Gelaran MotoGP di Sirkuit Brno akhir pekan lalu tidak hanya memunculkan bintang baru tapi juga melanjutkan tren buruk pembalap-pembalap berpengalaman dari tim-tim pabrikan terkemuka.
Apakah ini menjadi warna baru yang akan terus berlangsung sepanjang musim bahkan terbawa ke musim-musim selajutnya? Mungkin masih terlalu dini untuk menyimpulkan, setidaknya sampai The Baby Alien kembali turun di lintasan. Tapi setidaknya bagi mereka yang menyukai perubahan, ini membuat MotoGP terasa lebih seru. Tapi bagi mereka yang cintanya dengan idola-idola lama demikian dalam mungkin justru membuat hati hancur berkeping-keping. Hehehe.
Lahirnya Bintang Baru
Seolah memutus trend dari dua seri sebelumnya, Johann Zarco yang menunggangi Ducati memimpin start. Sementara itu dua pembalap Yamaha, termasuk Fabio Quartararo yang dua seri sebelumnya tampil sebagai pemenang, menempel di belakangnya. Perlu dicatat, Baik Zarco, Quartararo, maupun Franco Morbidelli yang berada di baris start terdepan merupakan pembalap-pembalap tim satelit. Zarco membalap untuk Esponsorama Racing, sementara Quartararo dan Morbidelli untuk Petronas Yamaha SRT.
Mengingat kuatnya motor-motor Petronas Yamaha SRT di dua seri sebelumnya, tidak terlalu mengagetkan kalau Zarco sudah kehilangan posisi terdepannya begitu start. Melihat posisinya yang terus melorot di awal balapan, sebetulnya agak mengagetkan juga saat pada akhirnya Zarco bisa berdiri di atas podium. Selain mengagetkan, mungkin agak kontroversial karena dia terlibat salam kecelakaan yang membuat salah satu rivalnya mencium aspal. Orang boleh berargumen macam-macam soal kecelakaan yang melibatkan Zarco dan Pol Espargaro yang membesut KTM ini, tapi yang jelas race director menjatuhkan hukuman kepadanya.

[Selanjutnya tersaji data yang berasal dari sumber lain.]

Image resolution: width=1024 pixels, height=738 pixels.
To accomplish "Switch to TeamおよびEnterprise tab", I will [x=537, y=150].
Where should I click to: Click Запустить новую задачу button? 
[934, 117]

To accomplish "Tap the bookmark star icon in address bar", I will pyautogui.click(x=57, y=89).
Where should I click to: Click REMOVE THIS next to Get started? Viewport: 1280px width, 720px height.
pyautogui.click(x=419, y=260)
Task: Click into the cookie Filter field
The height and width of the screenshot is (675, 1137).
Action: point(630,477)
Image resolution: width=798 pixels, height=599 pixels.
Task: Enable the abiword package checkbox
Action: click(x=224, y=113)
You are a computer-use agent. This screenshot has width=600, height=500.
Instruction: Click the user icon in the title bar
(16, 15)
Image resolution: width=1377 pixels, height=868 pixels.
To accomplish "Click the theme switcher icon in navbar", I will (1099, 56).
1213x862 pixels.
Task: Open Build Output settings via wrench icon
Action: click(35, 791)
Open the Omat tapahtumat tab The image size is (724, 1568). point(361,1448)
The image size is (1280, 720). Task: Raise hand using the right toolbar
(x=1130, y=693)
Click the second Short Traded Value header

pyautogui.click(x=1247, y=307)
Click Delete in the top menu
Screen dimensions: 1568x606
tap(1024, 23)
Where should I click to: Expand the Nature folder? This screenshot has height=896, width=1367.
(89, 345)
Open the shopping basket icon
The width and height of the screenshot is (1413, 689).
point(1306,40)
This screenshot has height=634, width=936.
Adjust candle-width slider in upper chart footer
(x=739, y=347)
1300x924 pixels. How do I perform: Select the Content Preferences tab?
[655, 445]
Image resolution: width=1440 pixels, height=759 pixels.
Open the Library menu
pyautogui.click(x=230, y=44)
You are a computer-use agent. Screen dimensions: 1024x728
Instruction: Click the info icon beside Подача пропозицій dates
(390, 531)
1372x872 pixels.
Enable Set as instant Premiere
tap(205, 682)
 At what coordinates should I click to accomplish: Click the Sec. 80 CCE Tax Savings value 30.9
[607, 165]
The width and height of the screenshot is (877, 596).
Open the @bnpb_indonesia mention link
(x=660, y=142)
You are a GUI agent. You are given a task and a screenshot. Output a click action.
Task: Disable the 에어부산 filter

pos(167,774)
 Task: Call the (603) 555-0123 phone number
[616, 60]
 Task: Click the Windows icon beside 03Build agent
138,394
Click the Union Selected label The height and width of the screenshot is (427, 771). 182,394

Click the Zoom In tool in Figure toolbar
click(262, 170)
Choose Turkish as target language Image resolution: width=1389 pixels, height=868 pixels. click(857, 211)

Tapi kalau bicara moment-moment mengagetkan, topnya adalah Brad Binder yang perlahan tapi pasti merangsek ke podium teratas dari posisi start ke-7. Terakhir kita melihat rookie yang berhasil memenangkan balapan di musim pertamanya di MotoGP adalah Marc Marquez yang menjalani debut MotoGP-nya beraama Honda. Kalau Marquez menang di seri kedua pada musim pertamanya, Binder sedikit lebih lambat, di seri ketiga.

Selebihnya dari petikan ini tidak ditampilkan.